Maintenant on commence à en estre desabusé, sur tout depuis que cette opinion a esté abandonnée par quelques uns de ses plus anciens, plus habiles et plus considérables défenseurs, et sur tout par l’Auteur même de la Recherche de la Vérité. Mais il en est arrivé un inconvénient, c’est qu’on s’est trop jetté dans l’autre extrémité, et qu’on ne reconnoist point la conservation de quelque chose d’absolu, qui pourroit tenir la place de la Quantité de Mouvement. Cependant c’est à quoy nostre esprit s’attend, et c’est pour cela que je remarque que les philosophes, qui n’entrent point dans les discussions profondes des Mathematiciens, ont de la peine à abandonner un Axiome tel que celuy de la Quantité de mouvement conservée sans qu’on leur en donne un autre où ils se puissent tenir.

Il est vray que les Mathematiciens qui depuis long temps ont établi des regles du mouvement fondées sur des experiences, ont remarqué qu’il se conserve la même vistesse respective entre les corps concourrans.

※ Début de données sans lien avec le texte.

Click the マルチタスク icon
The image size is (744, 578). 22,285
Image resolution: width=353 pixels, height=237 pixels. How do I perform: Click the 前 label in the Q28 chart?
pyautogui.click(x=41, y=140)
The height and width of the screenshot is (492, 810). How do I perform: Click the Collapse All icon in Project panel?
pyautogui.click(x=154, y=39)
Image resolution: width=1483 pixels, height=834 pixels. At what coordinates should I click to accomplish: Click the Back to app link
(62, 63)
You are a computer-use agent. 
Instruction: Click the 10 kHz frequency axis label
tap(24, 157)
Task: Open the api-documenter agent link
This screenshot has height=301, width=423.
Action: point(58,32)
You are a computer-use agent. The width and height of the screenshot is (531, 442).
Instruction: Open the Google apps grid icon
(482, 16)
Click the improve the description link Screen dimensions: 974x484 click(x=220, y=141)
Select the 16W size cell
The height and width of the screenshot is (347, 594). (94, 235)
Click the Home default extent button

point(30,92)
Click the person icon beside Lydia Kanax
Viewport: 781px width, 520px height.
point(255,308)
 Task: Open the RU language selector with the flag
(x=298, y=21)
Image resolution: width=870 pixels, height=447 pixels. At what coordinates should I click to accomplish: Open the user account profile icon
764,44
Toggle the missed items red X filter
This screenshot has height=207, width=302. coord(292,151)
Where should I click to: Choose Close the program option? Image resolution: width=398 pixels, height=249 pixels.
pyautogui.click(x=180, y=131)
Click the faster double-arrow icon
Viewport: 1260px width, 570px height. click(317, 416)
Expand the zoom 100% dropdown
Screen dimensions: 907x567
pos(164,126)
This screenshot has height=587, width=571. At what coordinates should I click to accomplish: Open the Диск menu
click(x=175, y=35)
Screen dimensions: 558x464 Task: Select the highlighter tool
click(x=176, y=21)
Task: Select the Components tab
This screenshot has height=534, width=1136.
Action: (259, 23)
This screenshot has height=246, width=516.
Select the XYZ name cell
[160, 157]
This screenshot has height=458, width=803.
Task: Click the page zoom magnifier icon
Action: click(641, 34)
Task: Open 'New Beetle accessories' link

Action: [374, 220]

Par exemple, soit que l’un des deux repose, ou qu’ils soyent en mouvement tous deux, et qu’ils aillent l’un contre l’autre, ou du même costé, il y a une vistesse respective, avec la quelle ils approchent ou s’eloignent l’un de l’autre ; et on trouve que cette vistesse respective demeure la même, en sorte que les corps s’eloignent apres le choc avec la vistesse dont ils s’estoient approchés avant le choc. Mais cette vistesse respective peut demeurer la même, quoyque les veritables vistesses et forces absolues des corps changent d’une infinité de façons, de sorte que cette conservation ne regarde point ce qu’il y a d’absolu dans les corps.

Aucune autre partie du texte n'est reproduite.